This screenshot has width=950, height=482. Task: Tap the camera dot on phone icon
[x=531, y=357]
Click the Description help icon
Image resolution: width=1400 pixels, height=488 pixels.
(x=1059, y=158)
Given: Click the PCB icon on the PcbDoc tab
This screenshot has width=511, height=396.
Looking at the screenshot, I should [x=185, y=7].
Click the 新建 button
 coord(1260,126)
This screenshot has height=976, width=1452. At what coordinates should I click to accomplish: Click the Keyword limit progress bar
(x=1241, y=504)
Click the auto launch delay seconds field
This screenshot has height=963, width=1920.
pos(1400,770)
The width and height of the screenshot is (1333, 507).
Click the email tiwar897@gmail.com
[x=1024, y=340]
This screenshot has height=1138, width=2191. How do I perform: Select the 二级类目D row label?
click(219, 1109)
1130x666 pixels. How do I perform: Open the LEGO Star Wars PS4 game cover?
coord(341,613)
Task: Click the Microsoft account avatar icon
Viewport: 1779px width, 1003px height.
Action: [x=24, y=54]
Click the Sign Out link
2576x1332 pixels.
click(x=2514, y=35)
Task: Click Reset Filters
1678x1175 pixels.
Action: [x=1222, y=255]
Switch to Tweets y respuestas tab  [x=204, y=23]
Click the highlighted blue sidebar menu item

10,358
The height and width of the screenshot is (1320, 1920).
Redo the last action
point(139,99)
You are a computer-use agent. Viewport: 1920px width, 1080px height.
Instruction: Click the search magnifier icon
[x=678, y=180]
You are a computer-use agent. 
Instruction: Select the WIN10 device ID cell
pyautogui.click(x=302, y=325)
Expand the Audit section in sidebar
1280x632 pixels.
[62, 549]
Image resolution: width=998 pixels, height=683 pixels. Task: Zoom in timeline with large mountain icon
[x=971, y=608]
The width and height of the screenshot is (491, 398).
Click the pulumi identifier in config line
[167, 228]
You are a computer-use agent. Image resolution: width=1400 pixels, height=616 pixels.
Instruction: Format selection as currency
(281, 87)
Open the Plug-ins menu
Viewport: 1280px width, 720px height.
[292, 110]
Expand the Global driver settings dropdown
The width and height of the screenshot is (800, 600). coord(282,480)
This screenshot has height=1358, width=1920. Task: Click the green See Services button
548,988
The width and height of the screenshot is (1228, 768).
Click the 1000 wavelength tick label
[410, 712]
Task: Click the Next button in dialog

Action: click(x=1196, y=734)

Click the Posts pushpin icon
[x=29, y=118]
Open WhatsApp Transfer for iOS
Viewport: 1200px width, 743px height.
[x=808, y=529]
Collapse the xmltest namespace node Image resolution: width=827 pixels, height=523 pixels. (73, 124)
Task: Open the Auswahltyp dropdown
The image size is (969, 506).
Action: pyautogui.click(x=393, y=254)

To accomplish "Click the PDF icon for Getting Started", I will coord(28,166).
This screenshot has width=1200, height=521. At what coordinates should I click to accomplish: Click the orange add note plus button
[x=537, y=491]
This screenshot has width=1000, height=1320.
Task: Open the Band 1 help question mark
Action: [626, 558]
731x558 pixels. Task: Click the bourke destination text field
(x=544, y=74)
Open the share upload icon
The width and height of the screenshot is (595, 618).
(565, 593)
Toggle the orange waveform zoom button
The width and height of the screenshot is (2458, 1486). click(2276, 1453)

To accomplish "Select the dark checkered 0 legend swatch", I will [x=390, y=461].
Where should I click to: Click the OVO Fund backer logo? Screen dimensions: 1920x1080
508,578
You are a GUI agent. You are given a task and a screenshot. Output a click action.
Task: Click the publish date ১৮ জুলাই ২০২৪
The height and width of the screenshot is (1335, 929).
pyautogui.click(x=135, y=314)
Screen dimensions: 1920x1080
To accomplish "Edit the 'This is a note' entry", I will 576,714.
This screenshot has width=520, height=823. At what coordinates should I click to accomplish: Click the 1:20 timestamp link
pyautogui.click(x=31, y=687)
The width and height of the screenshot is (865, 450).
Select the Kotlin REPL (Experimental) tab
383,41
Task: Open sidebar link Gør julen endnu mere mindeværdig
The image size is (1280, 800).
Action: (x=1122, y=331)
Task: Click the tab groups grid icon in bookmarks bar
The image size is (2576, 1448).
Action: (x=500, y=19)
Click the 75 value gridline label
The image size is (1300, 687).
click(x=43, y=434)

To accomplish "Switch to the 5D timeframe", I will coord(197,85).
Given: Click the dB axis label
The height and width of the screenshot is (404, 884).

○ ○ ○

=== AIM OF THE EXERCISE ===
Reproduce all of the entries above, swapping "computer-use agent" for "desktop agent" wherever it occurs and leaving everything else unchanged.

=== REPLY ===
This screenshot has width=950, height=482. Task: Tap the camera dot on phone icon
[x=531, y=357]
Click the Description help icon
Image resolution: width=1400 pixels, height=488 pixels.
(x=1059, y=158)
Given: Click the PCB icon on the PcbDoc tab
This screenshot has width=511, height=396.
Looking at the screenshot, I should [x=185, y=7].
Click the 新建 button
 coord(1260,126)
This screenshot has height=976, width=1452. At what coordinates should I click to accomplish: Click the Keyword limit progress bar
(x=1241, y=504)
Click the auto launch delay seconds field
This screenshot has height=963, width=1920.
pos(1400,770)
The width and height of the screenshot is (1333, 507).
Click the email tiwar897@gmail.com
[x=1024, y=340]
This screenshot has height=1138, width=2191. How do I perform: Select the 二级类目D row label?
click(219, 1109)
1130x666 pixels. How do I perform: Open the LEGO Star Wars PS4 game cover?
coord(341,613)
Task: Click the Microsoft account avatar icon
Viewport: 1779px width, 1003px height.
Action: [x=24, y=54]
Click the Sign Out link
2576x1332 pixels.
click(x=2514, y=35)
Task: Click Reset Filters
1678x1175 pixels.
Action: [x=1222, y=255]
Switch to Tweets y respuestas tab  [x=204, y=23]
Click the highlighted blue sidebar menu item

10,358
The height and width of the screenshot is (1320, 1920).
Redo the last action
point(139,99)
You are a desktop agent. Viewport: 1920px width, 1080px height.
Instruction: Click the search magnifier icon
[x=678, y=180]
You are a desktop agent. 
Instruction: Select the WIN10 device ID cell
pyautogui.click(x=302, y=325)
Expand the Audit section in sidebar
1280x632 pixels.
[62, 549]
Image resolution: width=998 pixels, height=683 pixels. Task: Zoom in timeline with large mountain icon
[x=971, y=608]
The width and height of the screenshot is (491, 398).
Click the pulumi identifier in config line
[167, 228]
You are a desktop agent. Image resolution: width=1400 pixels, height=616 pixels.
Instruction: Format selection as currency
(281, 87)
Open the Plug-ins menu
Viewport: 1280px width, 720px height.
[292, 110]
Expand the Global driver settings dropdown
The width and height of the screenshot is (800, 600). coord(282,480)
This screenshot has height=1358, width=1920. Task: Click the green See Services button
548,988
The width and height of the screenshot is (1228, 768).
Click the 1000 wavelength tick label
[410, 712]
Task: Click the Next button in dialog

Action: click(x=1196, y=734)

Click the Posts pushpin icon
[x=29, y=118]
Open WhatsApp Transfer for iOS
Viewport: 1200px width, 743px height.
[x=808, y=529]
Collapse the xmltest namespace node Image resolution: width=827 pixels, height=523 pixels. (73, 124)
Task: Open the Auswahltyp dropdown
The image size is (969, 506).
Action: pyautogui.click(x=393, y=254)

To accomplish "Click the PDF icon for Getting Started", I will coord(28,166).
This screenshot has width=1200, height=521. At what coordinates should I click to accomplish: Click the orange add note plus button
[x=537, y=491]
This screenshot has width=1000, height=1320.
Task: Open the Band 1 help question mark
Action: [626, 558]
731x558 pixels. Task: Click the bourke destination text field
(x=544, y=74)
Open the share upload icon
The width and height of the screenshot is (595, 618).
(565, 593)
Toggle the orange waveform zoom button
The width and height of the screenshot is (2458, 1486). click(2276, 1453)

To accomplish "Select the dark checkered 0 legend swatch", I will [x=390, y=461].
Where should I click to: Click the OVO Fund backer logo? Screen dimensions: 1920x1080
508,578
You are a GUI agent. You are given a task and a screenshot. Output a click action.
Task: Click the publish date ১৮ জুলাই ২০২৪
The height and width of the screenshot is (1335, 929).
pyautogui.click(x=135, y=314)
Screen dimensions: 1920x1080
To accomplish "Edit the 'This is a note' entry", I will 576,714.
This screenshot has width=520, height=823. At what coordinates should I click to accomplish: Click the 1:20 timestamp link
pyautogui.click(x=31, y=687)
The width and height of the screenshot is (865, 450).
Select the Kotlin REPL (Experimental) tab
383,41
Task: Open sidebar link Gør julen endnu mere mindeværdig
The image size is (1280, 800).
Action: (x=1122, y=331)
Task: Click the tab groups grid icon in bookmarks bar
The image size is (2576, 1448).
Action: (x=500, y=19)
Click the 75 value gridline label
The image size is (1300, 687).
click(x=43, y=434)

To accomplish "Switch to the 5D timeframe", I will coord(197,85).
Given: Click the dB axis label
The height and width of the screenshot is (404, 884).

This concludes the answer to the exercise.